Here I am,back blogging after so long.I know it's been long but I have been rather busy to actually think of something to update about.Sukantara had just passed and I donated 2 points out of 4.I know it's not exactly considered an achievement to some of you but I am really proud of that 2 points I donated.I actually passed 100 metres after 6 years of failing it.I really thank God for that.My sports house,as of today is on top of the leaderboard for Sukantara.Hehe.Don't play play..

Sometimes I feel moody because I sort of feel left out in certain things.It's just like "why is he chosen over me?I can do better!".Well,I realised that's kind of stupid.As a team player,it doesnt matter who's chosen over who but whether or not we marched on as a team.We need to always give our full support to those who are out there playing their guts out.Being the moral support is very important as we are one team.Instead of being jealous,we should cheer and not jeer.

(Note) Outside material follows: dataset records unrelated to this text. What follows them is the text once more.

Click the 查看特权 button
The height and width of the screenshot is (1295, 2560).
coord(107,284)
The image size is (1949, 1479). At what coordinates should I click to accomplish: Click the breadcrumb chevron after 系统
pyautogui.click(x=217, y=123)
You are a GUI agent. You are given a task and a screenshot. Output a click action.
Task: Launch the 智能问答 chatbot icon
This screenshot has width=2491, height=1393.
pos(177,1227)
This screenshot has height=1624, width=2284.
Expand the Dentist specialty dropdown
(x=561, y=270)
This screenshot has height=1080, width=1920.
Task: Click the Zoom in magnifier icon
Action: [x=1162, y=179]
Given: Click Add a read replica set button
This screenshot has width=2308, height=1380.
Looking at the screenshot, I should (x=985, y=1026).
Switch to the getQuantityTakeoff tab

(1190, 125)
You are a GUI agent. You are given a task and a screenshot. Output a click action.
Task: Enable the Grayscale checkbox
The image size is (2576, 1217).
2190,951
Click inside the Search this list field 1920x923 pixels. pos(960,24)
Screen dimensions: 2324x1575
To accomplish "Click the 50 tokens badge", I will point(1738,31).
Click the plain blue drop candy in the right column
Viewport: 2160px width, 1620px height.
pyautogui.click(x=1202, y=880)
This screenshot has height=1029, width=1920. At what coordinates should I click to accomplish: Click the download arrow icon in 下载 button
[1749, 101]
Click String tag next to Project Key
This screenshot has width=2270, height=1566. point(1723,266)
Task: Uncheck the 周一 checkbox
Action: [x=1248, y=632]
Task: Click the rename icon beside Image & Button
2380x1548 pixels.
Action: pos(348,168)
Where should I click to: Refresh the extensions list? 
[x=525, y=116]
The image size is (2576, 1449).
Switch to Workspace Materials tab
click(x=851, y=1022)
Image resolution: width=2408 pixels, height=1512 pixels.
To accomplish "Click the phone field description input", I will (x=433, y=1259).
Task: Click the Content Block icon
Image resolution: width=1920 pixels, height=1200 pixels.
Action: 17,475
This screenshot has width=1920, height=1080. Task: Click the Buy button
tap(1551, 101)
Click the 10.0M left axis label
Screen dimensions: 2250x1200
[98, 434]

I was reading on Daniel in the bible earlier on and the phrases actually reminded me that God knows everything about me.Whatever I am going to go through or I had gone through,God knew and He was and He is and He will be there.The lack of faith is what that pushes me backwards and dare not to walk out the 1st step.I always feel unhappy when I don't seem to get the trust of people and tend to think "why on earth is he/she so good with he/she but not me?".It happens in yf,school and even friends around me.I am a very very big "vinegar jar".Haha.I realised TRUST is something you need to earn,not just by trying to be good with that certain person,you will be rewarded with it.TRUST doesnt come so easily.Therefore,we need to give our 110% everytime someone entrust us with a task.We should also be glad that we have a God whom we can trust at all times.

Past failures certainly haunt us whenever we try to do something and the thought of failing is certainly very scary.For instance,if I do not perform well in my STPM at the end of this year,not only have I wasted 2 years,my future is left hanging in the air too.However,there is always a VOICE that tells you a different story.The VOICE OF TRUTH,voice of God.I remembered the mlm session I attended touched about listening to God.Do not do much,just come before God and listen to what He's got to say.It certainly helps you alot when you need it.In everything you do,a little faith can really work miracles.

Therefore,I am going to try my best to take everything as it comes by,both good and bad.Learn about it and put forth my faith,to trust in God and of course to give my best in everything.

EVERYONE HAS AN EQUALLY IMPORTANT ROLE IN EVERYTHING.THERE"S NO STAR PLAYER BUT TEAM PLAYER.